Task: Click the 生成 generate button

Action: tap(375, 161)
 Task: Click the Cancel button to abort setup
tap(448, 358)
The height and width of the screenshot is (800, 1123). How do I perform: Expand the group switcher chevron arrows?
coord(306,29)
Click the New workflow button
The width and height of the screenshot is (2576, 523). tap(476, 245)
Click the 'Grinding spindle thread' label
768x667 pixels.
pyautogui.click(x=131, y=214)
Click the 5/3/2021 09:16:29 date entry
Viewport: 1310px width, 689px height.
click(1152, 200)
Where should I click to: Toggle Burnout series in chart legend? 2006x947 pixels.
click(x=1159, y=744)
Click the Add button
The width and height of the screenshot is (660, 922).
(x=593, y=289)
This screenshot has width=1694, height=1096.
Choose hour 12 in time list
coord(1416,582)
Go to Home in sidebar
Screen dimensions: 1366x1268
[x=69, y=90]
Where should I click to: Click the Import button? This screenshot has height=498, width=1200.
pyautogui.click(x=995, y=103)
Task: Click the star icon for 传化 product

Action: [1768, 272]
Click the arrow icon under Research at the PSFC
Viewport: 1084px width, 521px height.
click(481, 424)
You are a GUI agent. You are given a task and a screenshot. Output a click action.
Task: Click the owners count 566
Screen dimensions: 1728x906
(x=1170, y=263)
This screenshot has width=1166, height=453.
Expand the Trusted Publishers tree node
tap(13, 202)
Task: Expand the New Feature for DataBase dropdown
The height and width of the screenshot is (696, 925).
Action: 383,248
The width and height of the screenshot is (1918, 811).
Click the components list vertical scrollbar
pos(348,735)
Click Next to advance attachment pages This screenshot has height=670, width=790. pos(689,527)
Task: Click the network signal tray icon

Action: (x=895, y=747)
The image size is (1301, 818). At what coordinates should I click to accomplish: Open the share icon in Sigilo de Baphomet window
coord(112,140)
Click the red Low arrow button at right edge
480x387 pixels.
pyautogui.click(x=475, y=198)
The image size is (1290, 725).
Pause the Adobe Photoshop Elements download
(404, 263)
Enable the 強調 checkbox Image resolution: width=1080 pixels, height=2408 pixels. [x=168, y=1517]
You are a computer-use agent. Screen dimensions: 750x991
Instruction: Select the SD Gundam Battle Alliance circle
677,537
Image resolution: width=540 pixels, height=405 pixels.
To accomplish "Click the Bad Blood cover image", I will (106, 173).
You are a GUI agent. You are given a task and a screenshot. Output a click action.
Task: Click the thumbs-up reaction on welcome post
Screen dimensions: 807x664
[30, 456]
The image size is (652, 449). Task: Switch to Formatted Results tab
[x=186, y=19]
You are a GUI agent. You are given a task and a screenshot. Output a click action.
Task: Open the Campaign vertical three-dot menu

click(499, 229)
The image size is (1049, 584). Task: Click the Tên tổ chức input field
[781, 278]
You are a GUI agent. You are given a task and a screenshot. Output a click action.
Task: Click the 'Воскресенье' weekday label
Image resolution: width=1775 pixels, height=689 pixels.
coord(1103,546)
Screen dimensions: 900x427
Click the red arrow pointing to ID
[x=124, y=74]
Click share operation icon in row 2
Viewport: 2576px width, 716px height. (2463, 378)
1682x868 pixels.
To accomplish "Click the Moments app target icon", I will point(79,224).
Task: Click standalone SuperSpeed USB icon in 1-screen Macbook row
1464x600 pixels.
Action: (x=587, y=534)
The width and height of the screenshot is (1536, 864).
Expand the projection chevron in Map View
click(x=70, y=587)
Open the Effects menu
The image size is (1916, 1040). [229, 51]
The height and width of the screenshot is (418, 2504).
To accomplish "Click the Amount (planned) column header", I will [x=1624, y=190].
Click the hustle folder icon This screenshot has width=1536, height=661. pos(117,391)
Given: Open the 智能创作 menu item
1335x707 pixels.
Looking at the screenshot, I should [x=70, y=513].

======

[The task]
All lines of the data above that include the word "will" must be shown.

[Solution to this task]
To accomplish "Click the Bad Blood cover image", I will (106, 173).
To accomplish "Click the Moments app target icon", I will point(79,224).
To accomplish "Click the Amount (planned) column header", I will [x=1624, y=190].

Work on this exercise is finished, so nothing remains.